Tommy Robinson, pictured above during a Pegida rally in Birmingham on February 6, was assaulted outside an Essex nightclub
Gower said Robinson was waiting outside Club 195, in Cottis Lane, Epping, while his wife collected their coats. An unknown assailant who “hit his head with something” reportedly attacked him from behind.
She said the back of Robinson's head was split open, following the assault.
A staff member from Club 195, who declined to be named, told IBTimes UK that there had been an altercation between Robinson's group of friends and other clubbers, which began in the club's toilets.

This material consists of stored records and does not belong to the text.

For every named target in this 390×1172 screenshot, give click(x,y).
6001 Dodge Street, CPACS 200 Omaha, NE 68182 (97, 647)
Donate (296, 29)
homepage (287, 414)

The worker said he had seen two people "dragged out the club by the bouncer, with Tommy following behind".
He said: "I believe there were then some fights going on outside but I don't know who was involved. Next thing I saw was someone taking out a first-aid kit."
Robinson was assaulted outside Club 195 in Epping
Essex Police confirmed they were investigating an alleged assault on Robinson.
A spokesperson said they were contacted by the ambulance service "with reports a man had been found injured" in High Street. The Bedford man, the spokesperson said, was believed to have been assaulted in Cottis Lane. His injury, "was not serious", police said.
Police are appealing for anyone who witnessed the incident to contact them.
The message from Robinson's spokeswoman Helen Lel Gower
The incident comes a week after Robinson led a "silent march" in Birmingham for Pegida UK. The demonstration was replicated across Europe.
It also follows an interview Robinson gave on February 11 on the John Gaunt radio show where he said he believed he would be "killed" by Islamists extremists.